◆ **Work order**: Type out each entry exactly.

Collected data entries
^^^^
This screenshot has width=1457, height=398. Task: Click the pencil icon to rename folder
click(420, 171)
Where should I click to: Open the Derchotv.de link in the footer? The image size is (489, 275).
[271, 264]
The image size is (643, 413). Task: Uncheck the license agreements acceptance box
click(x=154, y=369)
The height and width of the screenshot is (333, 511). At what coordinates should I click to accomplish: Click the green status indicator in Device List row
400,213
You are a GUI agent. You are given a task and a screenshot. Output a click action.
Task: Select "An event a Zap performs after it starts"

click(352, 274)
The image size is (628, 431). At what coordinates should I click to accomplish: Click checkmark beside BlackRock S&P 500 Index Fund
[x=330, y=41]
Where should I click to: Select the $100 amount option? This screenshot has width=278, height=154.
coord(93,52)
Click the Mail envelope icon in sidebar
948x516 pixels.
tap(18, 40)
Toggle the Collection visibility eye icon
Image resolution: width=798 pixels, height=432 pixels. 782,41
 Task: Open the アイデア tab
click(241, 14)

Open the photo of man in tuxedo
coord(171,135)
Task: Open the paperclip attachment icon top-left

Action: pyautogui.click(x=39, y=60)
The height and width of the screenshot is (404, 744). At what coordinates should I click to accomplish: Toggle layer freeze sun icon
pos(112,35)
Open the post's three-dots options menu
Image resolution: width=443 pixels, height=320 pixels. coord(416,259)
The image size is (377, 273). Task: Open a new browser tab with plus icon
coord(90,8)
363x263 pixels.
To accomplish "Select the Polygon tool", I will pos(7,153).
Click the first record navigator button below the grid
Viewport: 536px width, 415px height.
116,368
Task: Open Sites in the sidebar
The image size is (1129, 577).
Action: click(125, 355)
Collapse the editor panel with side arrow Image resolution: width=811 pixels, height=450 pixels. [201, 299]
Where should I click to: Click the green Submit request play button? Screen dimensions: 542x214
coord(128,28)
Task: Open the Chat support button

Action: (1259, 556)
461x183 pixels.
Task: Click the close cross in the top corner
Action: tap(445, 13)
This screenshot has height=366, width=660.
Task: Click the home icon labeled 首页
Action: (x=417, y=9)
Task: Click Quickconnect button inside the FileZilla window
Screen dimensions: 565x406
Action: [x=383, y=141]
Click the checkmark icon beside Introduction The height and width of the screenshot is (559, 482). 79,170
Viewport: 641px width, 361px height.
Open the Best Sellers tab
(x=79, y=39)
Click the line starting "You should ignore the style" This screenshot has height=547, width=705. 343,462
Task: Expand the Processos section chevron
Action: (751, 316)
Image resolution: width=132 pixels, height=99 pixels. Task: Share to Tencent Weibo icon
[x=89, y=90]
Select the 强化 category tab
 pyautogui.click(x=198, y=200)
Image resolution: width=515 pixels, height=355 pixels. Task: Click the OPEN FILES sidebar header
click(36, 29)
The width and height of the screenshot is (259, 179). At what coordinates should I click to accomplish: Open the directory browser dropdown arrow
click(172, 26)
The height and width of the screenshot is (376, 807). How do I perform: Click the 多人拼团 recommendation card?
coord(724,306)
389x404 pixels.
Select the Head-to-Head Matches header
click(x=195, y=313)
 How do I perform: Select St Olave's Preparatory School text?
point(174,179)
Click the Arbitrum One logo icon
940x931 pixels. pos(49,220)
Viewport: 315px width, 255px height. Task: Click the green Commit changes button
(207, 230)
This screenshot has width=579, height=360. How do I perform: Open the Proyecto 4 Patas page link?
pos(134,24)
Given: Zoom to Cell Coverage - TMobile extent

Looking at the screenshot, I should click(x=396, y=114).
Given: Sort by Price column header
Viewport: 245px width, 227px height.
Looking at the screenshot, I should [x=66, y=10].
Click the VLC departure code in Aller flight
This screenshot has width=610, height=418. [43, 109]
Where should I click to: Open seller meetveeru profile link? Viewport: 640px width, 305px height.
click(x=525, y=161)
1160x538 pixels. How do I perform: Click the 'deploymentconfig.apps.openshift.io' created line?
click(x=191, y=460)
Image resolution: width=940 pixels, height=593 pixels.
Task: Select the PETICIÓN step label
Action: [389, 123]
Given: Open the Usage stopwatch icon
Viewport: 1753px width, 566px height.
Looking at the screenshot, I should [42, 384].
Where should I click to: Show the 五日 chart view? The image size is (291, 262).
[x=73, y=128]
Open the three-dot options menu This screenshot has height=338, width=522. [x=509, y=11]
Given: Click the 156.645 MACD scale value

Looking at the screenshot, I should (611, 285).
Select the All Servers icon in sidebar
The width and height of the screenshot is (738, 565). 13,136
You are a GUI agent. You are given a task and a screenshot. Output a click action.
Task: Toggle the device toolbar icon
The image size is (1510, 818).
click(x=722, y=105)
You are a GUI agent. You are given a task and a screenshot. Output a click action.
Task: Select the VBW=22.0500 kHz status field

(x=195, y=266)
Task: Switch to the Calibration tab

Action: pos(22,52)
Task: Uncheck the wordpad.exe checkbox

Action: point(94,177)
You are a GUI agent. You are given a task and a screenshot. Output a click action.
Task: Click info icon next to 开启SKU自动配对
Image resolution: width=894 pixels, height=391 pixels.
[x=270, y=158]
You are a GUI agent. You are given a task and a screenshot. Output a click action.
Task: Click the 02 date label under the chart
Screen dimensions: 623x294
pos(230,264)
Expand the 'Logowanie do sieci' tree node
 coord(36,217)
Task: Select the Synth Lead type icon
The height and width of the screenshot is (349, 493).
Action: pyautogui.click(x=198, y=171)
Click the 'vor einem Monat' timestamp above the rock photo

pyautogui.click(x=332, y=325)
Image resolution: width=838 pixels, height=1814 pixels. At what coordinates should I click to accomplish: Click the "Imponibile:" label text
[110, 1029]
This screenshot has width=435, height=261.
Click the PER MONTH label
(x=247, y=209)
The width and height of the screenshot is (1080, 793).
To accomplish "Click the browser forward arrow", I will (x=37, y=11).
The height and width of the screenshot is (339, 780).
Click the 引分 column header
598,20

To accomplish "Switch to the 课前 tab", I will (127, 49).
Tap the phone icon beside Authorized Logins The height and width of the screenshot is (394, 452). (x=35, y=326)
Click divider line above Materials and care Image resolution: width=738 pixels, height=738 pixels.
^^^^
◆ **Solution to the problem**:
This screenshot has width=1457, height=398. Task: Click the pencil icon to rename folder
click(420, 171)
Where should I click to: Open the Derchotv.de link in the footer? The image size is (489, 275).
[271, 264]
The image size is (643, 413). Task: Uncheck the license agreements acceptance box
click(x=154, y=369)
The height and width of the screenshot is (333, 511). At what coordinates should I click to accomplish: Click the green status indicator in Device List row
400,213
You are a GUI agent. You are given a task and a screenshot. Output a click action.
Task: Select "An event a Zap performs after it starts"

click(352, 274)
The image size is (628, 431). At what coordinates should I click to accomplish: Click checkmark beside BlackRock S&P 500 Index Fund
[x=330, y=41]
Where should I click to: Select the $100 amount option? This screenshot has width=278, height=154.
coord(93,52)
Click the Mail envelope icon in sidebar
948x516 pixels.
tap(18, 40)
Toggle the Collection visibility eye icon
Image resolution: width=798 pixels, height=432 pixels. 782,41
 Task: Open the アイデア tab
click(241, 14)

Open the photo of man in tuxedo
coord(171,135)
Task: Open the paperclip attachment icon top-left

Action: pyautogui.click(x=39, y=60)
The height and width of the screenshot is (404, 744). At what coordinates should I click to accomplish: Toggle layer freeze sun icon
pos(112,35)
Open the post's three-dots options menu
Image resolution: width=443 pixels, height=320 pixels. coord(416,259)
The image size is (377, 273). Task: Open a new browser tab with plus icon
coord(90,8)
363x263 pixels.
To accomplish "Select the Polygon tool", I will pos(7,153).
Click the first record navigator button below the grid
Viewport: 536px width, 415px height.
116,368
Task: Open Sites in the sidebar
The image size is (1129, 577).
Action: click(125, 355)
Collapse the editor panel with side arrow Image resolution: width=811 pixels, height=450 pixels. [201, 299]
Where should I click to: Click the green Submit request play button? Screen dimensions: 542x214
coord(128,28)
Task: Open the Chat support button

Action: (1259, 556)
461x183 pixels.
Task: Click the close cross in the top corner
Action: tap(445, 13)
This screenshot has height=366, width=660.
Task: Click the home icon labeled 首页
Action: (x=417, y=9)
Task: Click Quickconnect button inside the FileZilla window
Screen dimensions: 565x406
Action: [x=383, y=141]
Click the checkmark icon beside Introduction The height and width of the screenshot is (559, 482). 79,170
Viewport: 641px width, 361px height.
Open the Best Sellers tab
(x=79, y=39)
Click the line starting "You should ignore the style" This screenshot has height=547, width=705. 343,462
Task: Expand the Processos section chevron
Action: (751, 316)
Image resolution: width=132 pixels, height=99 pixels. Task: Share to Tencent Weibo icon
[x=89, y=90]
Select the 强化 category tab
 pyautogui.click(x=198, y=200)
Image resolution: width=515 pixels, height=355 pixels. Task: Click the OPEN FILES sidebar header
click(36, 29)
The width and height of the screenshot is (259, 179). At what coordinates should I click to accomplish: Open the directory browser dropdown arrow
click(172, 26)
The height and width of the screenshot is (376, 807). How do I perform: Click the 多人拼团 recommendation card?
coord(724,306)
389x404 pixels.
Select the Head-to-Head Matches header
click(x=195, y=313)
 How do I perform: Select St Olave's Preparatory School text?
point(174,179)
Click the Arbitrum One logo icon
940x931 pixels. pos(49,220)
Viewport: 315px width, 255px height. Task: Click the green Commit changes button
(207, 230)
This screenshot has width=579, height=360. How do I perform: Open the Proyecto 4 Patas page link?
pos(134,24)
Given: Zoom to Cell Coverage - TMobile extent

Looking at the screenshot, I should click(x=396, y=114).
Given: Sort by Price column header
Viewport: 245px width, 227px height.
Looking at the screenshot, I should [x=66, y=10].
Click the VLC departure code in Aller flight
This screenshot has width=610, height=418. [43, 109]
Where should I click to: Open seller meetveeru profile link? Viewport: 640px width, 305px height.
click(x=525, y=161)
1160x538 pixels. How do I perform: Click the 'deploymentconfig.apps.openshift.io' created line?
click(x=191, y=460)
Image resolution: width=940 pixels, height=593 pixels.
Task: Select the PETICIÓN step label
Action: [389, 123]
Given: Open the Usage stopwatch icon
Viewport: 1753px width, 566px height.
Looking at the screenshot, I should [42, 384].
Where should I click to: Show the 五日 chart view? The image size is (291, 262).
[x=73, y=128]
Open the three-dot options menu This screenshot has height=338, width=522. [x=509, y=11]
Given: Click the 156.645 MACD scale value

Looking at the screenshot, I should (611, 285).
Select the All Servers icon in sidebar
The width and height of the screenshot is (738, 565). 13,136
You are a GUI agent. You are given a task and a screenshot. Output a click action.
Task: Toggle the device toolbar icon
The image size is (1510, 818).
click(x=722, y=105)
You are a GUI agent. You are given a task and a screenshot. Output a click action.
Task: Select the VBW=22.0500 kHz status field

(x=195, y=266)
Task: Switch to the Calibration tab

Action: pos(22,52)
Task: Uncheck the wordpad.exe checkbox

Action: point(94,177)
You are a GUI agent. You are given a task and a screenshot. Output a click action.
Task: Click info icon next to 开启SKU自动配对
Image resolution: width=894 pixels, height=391 pixels.
[x=270, y=158]
You are a GUI agent. You are given a task and a screenshot. Output a click action.
Task: Click the 02 date label under the chart
Screen dimensions: 623x294
pos(230,264)
Expand the 'Logowanie do sieci' tree node
 coord(36,217)
Task: Select the Synth Lead type icon
The height and width of the screenshot is (349, 493).
Action: pyautogui.click(x=198, y=171)
Click the 'vor einem Monat' timestamp above the rock photo

pyautogui.click(x=332, y=325)
Image resolution: width=838 pixels, height=1814 pixels. At what coordinates should I click to accomplish: Click the "Imponibile:" label text
[110, 1029]
This screenshot has width=435, height=261.
Click the PER MONTH label
(x=247, y=209)
The width and height of the screenshot is (1080, 793).
To accomplish "Click the browser forward arrow", I will (x=37, y=11).
The height and width of the screenshot is (339, 780).
Click the 引分 column header
598,20

To accomplish "Switch to the 课前 tab", I will (127, 49).
Tap the phone icon beside Authorized Logins The height and width of the screenshot is (394, 452). (x=35, y=326)
Click divider line above Materials and care Image resolution: width=738 pixels, height=738 pixels.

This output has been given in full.